Woke, jadi itulah cerita panjang lebar kali tinggi mengapa orang tertarik untuk punya hasil penelitian yang signifikan: hal yang baru merupakan kontribusi bagi pengembangan ilmu sementara hasil yang signifikan merupakan tanda adanya hal yang baru. Oh itu to alasannya. Gakpapa kan.. Trus?

Nah, sebagaimana kita ketahui bersama saudara2, riset positivis sangat bergantung pada yang namanya statistik. Statistik ini adalah alat yg bergantung pada logika dan, oleh karenanya, sebagaimana semua alat yang bergantung pada logika, mudah untuk dimainkan.

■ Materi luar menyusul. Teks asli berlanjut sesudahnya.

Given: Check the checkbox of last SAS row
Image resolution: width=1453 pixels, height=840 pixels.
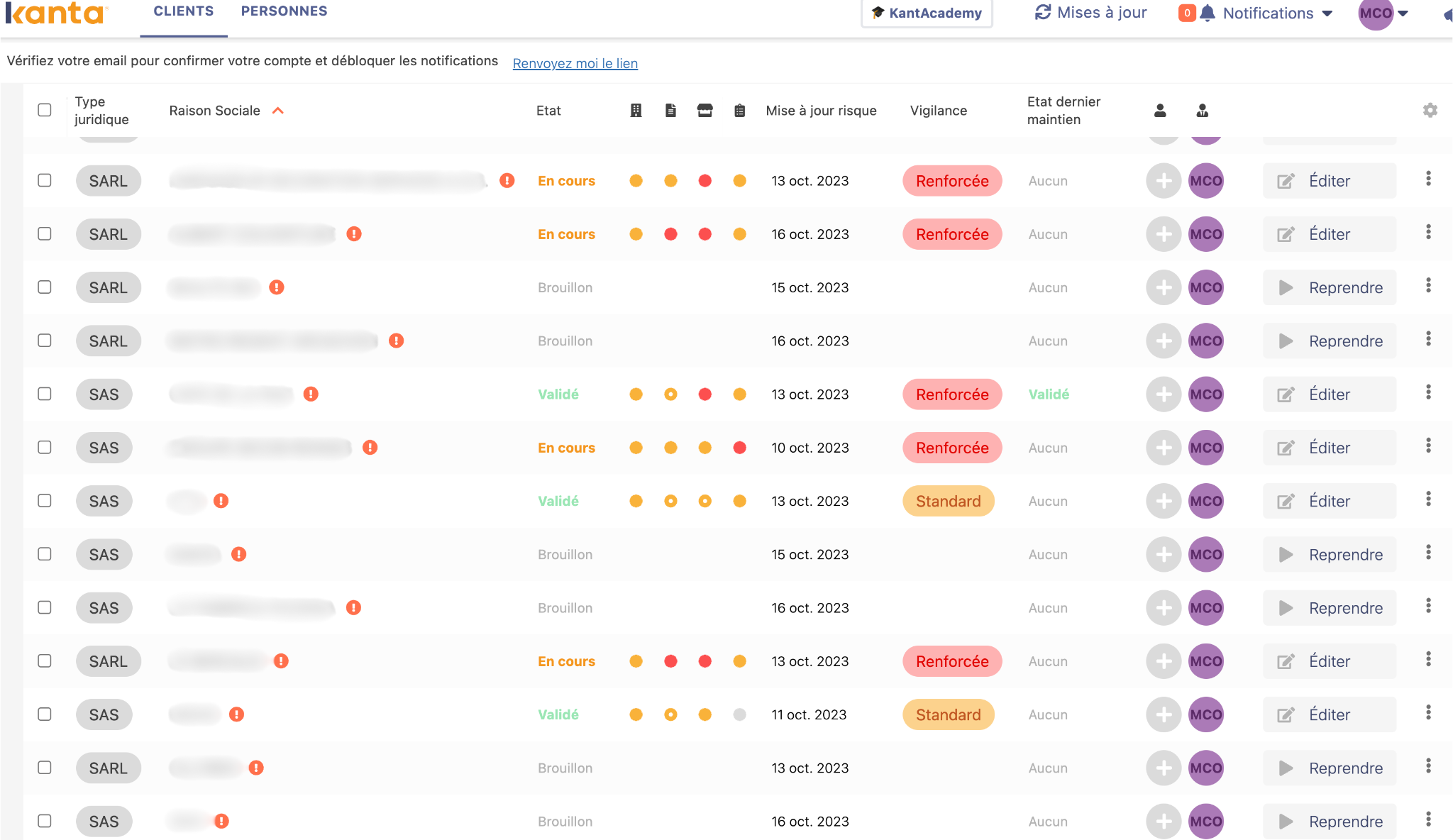Looking at the screenshot, I should pos(45,821).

Ini nih yang jadi masalah, orang-orang yang pengen sekali terlihat keren (risetnya tentunya) kemudian memainkan statistik risetnya agar signifikan.

Sekarang bayangkan, konsep awalnya adalah kita pengen mengembangkan ilmu pengetahuan dengan menemukan hal2 baru dan hal2 baru itu dalam riset positivis ditandai oleh hasil yang signifikan. Itulah mengapa sistem pengembangan ilmu kita (penerimaan artikel di jurnal misalnya) dibuat dengan preferensi khusus pada riset yang hasilnya signifikan. Namun kalo sekarang pada perkembangannya banyak orang memainkan statistik supaya hasil risetnya signifikan maka tujuan awal pengembangan ilmu tadi menjadi tidak tercapai.

Signifikan yang diinginkan adalah signifikan yang benar2 diperoleh dengan prosedur yang baik sehingga dapat mengindikasikan adanya temuan baru. Bila signifikan yang terjadi adalah sekadar signifikan karena permainan statistik maka kita akan tampak seperti menemukan sesuatu yang baru padahal kenyataannya tidak. Lalu lama-kelamaan kita akan kehilangan makna sebenarnya dari suatu temuan baru karena kita terlanjur senang dengan makna harfiahnya saja, signifikan. Kemudian lama-kelamaan kita sebagai suatu komunitas akademik akan kehilangan rasa (sense) atas pentingnya temuan baru bagi pengembangan ilmu pengetahuan. Lama-kelamaan kita bahkan juga akan kehilangan rasa akan pentingnya pengembangan ilmu pengetahuan dan hanya menerima semua teori yang telah dibuat sebagai teori yang benar.

Pada skala yang lebih besar, hal ini sangat berbahaya terutama dalam ilmu sosial yang pada dasarnya merupakan “permainan” logika dan persepsi yang kemudian diaplikasi dan berdampak luas pada dunia nyata. Ini menyebabkan orang tidak belajar dari kesalahan dan, sayangnya, sering sekali yang harus menanggung kebodohan (untuk tidak belajar dari kesalahan) itu justru orang-orang yang tidak membuat keputusan itu bahkan sering tidak mengerti keputusan tersebut.